Exercise directions. Look below for the line that contains "Where should I", and write out exactly that line and all remaining lines of the listing, omitting pictures.
:: Information ::
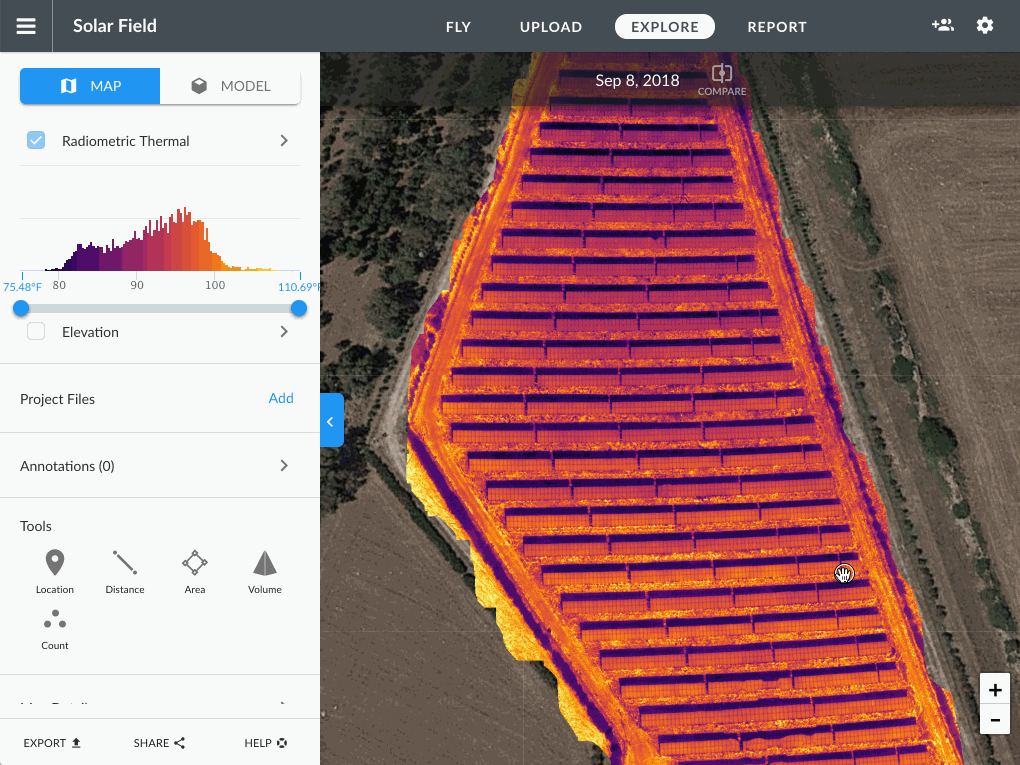The image size is (1020, 765).
Task: Open the Compare view for Sep 8 imagery
Action: click(722, 80)
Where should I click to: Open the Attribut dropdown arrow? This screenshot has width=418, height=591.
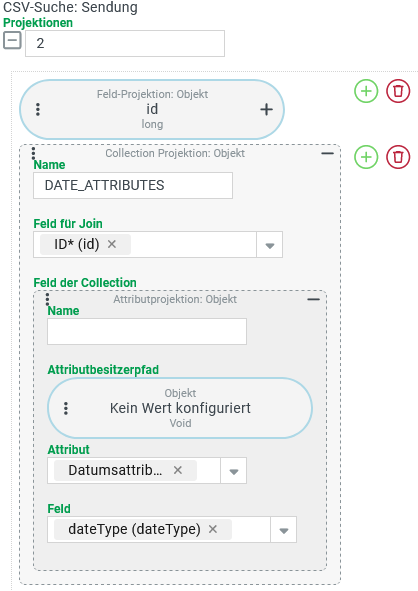tap(234, 471)
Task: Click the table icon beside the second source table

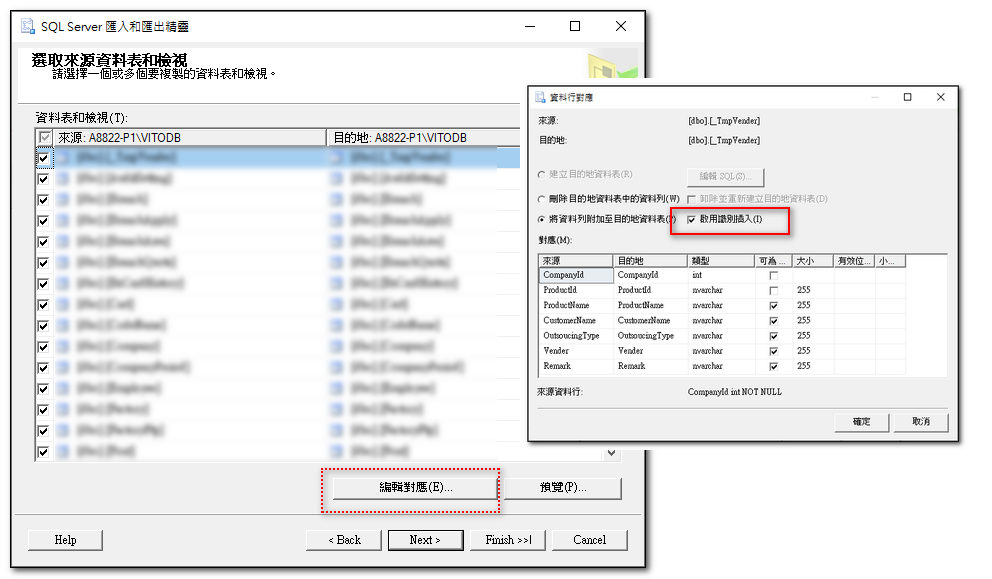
:::
Task output.
Where should I click to: Open the Attribut dropdown arrow? This screenshot has width=418, height=591.
tap(234, 471)
Task: Click the table icon beside the second source table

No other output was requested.